Wherever "more" shows up in the records below, copy the whole line.
----
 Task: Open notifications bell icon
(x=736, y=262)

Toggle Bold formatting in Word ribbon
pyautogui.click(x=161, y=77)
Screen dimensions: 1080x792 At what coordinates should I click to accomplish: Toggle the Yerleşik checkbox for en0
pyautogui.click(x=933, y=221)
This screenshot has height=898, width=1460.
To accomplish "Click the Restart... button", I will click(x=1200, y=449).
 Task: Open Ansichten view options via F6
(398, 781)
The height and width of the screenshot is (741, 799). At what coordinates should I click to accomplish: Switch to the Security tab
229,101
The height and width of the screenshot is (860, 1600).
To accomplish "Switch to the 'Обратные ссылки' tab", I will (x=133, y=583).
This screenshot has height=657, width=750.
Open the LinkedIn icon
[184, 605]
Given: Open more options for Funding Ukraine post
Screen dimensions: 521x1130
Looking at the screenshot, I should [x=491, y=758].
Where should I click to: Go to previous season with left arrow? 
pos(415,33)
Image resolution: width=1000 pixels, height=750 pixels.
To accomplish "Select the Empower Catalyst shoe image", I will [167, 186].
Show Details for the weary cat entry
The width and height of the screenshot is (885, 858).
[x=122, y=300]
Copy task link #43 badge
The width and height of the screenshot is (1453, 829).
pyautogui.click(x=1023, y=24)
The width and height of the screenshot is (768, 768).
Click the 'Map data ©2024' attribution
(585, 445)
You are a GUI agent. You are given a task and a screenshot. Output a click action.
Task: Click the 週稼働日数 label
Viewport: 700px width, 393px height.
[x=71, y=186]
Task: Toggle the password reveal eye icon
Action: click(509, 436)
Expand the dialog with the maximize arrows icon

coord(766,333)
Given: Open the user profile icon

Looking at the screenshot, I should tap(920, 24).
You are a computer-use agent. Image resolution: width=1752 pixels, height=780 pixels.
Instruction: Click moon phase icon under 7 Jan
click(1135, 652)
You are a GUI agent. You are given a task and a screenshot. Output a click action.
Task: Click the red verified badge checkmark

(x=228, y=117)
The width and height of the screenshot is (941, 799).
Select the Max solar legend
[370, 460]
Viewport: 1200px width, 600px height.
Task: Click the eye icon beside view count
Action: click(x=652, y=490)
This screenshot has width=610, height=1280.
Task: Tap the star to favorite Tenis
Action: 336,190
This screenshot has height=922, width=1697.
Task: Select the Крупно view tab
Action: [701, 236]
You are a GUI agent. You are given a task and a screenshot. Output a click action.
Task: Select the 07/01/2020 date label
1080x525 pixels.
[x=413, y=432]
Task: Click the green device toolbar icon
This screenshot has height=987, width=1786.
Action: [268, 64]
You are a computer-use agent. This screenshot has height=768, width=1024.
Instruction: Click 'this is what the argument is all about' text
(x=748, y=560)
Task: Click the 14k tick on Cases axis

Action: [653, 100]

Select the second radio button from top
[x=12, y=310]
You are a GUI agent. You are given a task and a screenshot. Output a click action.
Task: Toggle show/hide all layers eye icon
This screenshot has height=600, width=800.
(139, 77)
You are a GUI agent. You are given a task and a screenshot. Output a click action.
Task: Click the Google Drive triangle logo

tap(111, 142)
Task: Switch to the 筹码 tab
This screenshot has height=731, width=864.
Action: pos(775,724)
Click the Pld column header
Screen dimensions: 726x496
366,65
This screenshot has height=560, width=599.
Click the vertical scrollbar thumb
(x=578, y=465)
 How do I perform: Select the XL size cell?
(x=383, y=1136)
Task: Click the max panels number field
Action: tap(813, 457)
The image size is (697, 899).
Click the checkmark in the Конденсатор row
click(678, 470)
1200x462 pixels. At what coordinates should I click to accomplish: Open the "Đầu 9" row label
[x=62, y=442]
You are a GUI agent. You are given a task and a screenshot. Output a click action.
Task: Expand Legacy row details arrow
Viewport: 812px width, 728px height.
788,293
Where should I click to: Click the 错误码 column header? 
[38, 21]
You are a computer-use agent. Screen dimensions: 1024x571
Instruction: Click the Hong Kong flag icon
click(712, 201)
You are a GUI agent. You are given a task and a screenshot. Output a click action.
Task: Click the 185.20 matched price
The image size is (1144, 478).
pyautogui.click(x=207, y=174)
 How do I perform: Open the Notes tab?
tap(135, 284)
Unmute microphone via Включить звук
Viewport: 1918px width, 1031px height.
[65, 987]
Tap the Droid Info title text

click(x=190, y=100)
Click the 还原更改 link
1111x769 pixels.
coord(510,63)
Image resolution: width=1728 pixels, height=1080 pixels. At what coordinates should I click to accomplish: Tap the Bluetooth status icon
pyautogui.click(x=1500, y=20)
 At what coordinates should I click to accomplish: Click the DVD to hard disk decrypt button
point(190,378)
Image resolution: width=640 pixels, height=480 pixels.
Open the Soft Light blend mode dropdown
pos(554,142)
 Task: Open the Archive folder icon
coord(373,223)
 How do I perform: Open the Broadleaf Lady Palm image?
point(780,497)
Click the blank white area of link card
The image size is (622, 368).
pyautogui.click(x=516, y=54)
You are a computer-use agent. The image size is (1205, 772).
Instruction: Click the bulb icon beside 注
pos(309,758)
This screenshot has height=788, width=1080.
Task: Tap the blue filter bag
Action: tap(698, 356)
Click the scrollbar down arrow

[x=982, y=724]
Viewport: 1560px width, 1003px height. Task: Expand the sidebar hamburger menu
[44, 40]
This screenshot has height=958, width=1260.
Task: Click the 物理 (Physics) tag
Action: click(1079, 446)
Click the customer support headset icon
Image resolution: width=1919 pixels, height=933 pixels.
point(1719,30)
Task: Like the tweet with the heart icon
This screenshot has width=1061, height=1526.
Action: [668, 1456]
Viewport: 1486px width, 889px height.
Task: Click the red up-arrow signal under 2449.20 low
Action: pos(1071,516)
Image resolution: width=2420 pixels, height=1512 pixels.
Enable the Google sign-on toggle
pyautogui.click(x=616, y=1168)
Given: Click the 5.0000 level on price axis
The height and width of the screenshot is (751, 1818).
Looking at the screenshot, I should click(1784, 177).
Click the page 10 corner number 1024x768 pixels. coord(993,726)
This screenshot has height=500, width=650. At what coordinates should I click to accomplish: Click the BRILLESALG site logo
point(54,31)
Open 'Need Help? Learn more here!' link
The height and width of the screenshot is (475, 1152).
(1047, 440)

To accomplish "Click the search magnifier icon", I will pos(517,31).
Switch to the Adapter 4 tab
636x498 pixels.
----
Result of the task
Given: Open more options for Funding Ukraine post
Open 'Need Help? Learn more here!' link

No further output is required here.